A fellow DJ at Radio K liked it enough to post a message about it to a website called Boing Boing and the resulting attention just about crashed our original server. This was a good thing though, for two reasons. For one thing, we learned we needed a server with more "bandwidth" (a term only recently added to my vocabulary). So, we've made those changes. Of course, the other reason is that it was great to see so many people downloading the Christmas Special! At last count, the Christmas Mix was downloaded over 7,000 times - about 350 times more downloads than I expected. So, thanks for listening!

And now, to begin the actual podcast... I've been told the best thing to do is post a message to the blog beforehand - getting all the extraneous information out of the way first - so that folks trying to download the podcast on mp3 players don't have to scroll through (relatively) giant posts like this one, while finding the mp3. So I'm going to ramble here a bit before posting a link to the podcast in the very next post.

To reiterate: Some Assembly Required is a weekly audio art show focused on works of appropriation. NEW episodes currently air in syndication on two dozen college, community and public radio stations across the US And Canada. For more information about the show, and who is syndicating, visit the Some Assembly Required website, at: www.some-assembly-required.net
THE PODCAST is an attempt to archive OLD episodes - I'll be uploading a new (old) episode every Monday, starting today (1/2/06). We're starting with the last episode of the second year in syndication (episode 104) and working our way backward. So next monday, the podcast will be episode 103, and the following Monday, we'll podcast episode 102, and so on. It might be a little confusing, for those of you who subscribed and/or downloaded the trial episode a couple of weeks ago, as the episode we used then was also episode 104. That's what I'm posting today as well. Don't worry - next monday, and every monday afterward, there will be "new" episodes being podcast...

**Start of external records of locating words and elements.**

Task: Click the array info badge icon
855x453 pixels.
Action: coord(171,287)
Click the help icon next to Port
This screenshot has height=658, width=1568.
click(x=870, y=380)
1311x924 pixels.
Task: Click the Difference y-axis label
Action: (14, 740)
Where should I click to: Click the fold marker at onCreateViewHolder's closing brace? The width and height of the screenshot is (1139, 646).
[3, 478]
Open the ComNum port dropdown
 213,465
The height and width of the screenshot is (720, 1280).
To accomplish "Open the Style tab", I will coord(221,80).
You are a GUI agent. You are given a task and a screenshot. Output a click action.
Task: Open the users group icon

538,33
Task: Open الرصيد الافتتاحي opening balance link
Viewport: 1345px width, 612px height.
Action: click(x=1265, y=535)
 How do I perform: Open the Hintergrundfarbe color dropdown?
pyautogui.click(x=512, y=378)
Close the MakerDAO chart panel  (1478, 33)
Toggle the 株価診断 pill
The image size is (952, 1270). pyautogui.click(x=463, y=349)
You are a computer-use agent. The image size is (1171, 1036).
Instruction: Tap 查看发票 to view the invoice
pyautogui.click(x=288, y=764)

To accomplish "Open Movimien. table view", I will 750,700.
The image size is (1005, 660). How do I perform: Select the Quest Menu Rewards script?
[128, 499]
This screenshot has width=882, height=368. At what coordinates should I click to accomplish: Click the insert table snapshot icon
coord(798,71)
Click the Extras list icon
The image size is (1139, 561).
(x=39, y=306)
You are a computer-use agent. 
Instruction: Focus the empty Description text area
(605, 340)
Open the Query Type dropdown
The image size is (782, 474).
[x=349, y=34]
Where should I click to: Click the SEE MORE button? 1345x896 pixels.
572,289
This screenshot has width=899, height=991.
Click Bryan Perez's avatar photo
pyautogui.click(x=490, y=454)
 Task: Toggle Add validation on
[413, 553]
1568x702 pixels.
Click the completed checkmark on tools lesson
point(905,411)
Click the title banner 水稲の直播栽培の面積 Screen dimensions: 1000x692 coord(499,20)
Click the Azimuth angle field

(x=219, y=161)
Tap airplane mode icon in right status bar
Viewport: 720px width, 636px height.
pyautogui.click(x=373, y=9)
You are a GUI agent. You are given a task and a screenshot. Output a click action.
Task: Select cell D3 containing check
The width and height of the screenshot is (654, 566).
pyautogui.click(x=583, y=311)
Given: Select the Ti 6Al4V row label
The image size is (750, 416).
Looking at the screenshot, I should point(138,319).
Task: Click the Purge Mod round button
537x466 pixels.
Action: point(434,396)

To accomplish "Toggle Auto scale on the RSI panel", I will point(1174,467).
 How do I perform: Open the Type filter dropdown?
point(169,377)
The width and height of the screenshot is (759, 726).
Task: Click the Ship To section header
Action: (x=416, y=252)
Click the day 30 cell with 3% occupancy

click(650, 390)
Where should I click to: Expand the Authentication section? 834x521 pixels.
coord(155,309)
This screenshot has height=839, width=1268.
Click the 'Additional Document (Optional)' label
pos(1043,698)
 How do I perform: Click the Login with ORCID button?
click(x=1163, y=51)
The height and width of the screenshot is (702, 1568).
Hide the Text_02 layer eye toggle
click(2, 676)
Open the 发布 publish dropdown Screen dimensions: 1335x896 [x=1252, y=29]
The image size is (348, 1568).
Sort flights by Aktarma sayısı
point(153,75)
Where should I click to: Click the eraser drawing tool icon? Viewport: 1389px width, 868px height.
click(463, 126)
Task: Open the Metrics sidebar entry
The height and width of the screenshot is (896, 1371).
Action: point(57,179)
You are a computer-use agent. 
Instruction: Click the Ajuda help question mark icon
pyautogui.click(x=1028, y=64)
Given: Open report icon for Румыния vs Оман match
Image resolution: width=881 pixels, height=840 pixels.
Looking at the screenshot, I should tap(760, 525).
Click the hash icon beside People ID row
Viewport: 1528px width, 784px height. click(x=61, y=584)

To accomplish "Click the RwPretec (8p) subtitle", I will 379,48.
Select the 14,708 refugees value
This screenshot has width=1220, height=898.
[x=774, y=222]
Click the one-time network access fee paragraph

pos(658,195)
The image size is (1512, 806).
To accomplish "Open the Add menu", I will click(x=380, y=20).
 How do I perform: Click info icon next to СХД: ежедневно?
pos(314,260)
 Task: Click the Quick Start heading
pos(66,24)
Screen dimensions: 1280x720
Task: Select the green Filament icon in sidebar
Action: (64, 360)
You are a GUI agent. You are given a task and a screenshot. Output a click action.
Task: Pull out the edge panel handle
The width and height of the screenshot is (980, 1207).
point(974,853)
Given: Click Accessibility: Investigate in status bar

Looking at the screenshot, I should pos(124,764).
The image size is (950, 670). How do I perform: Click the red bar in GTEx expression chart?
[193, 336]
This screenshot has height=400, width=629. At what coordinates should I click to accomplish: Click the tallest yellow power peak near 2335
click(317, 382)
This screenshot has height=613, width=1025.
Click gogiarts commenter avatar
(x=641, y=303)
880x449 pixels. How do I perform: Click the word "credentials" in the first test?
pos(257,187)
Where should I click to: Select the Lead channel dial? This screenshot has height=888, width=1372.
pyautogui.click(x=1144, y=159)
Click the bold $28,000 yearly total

My next blog post will be really short - just the name of the show, a playlist and a link to the podcast for episode 104. Thanks again for being here from the very beginning. As of right now, we have over 200 subscribers to the podcast. That's a pretty good start! Thanks for subscribing. Please let others know about the show, and feel free to get in touch with questions, comments, even constructive criticism. I'm brand new to podcasting and could use good advice, if you're so inclined. There's contact info at the Some Assembly Required website: www.some-assembly-required.net

Okay. Thats good for now. Podcasting will commence this evening!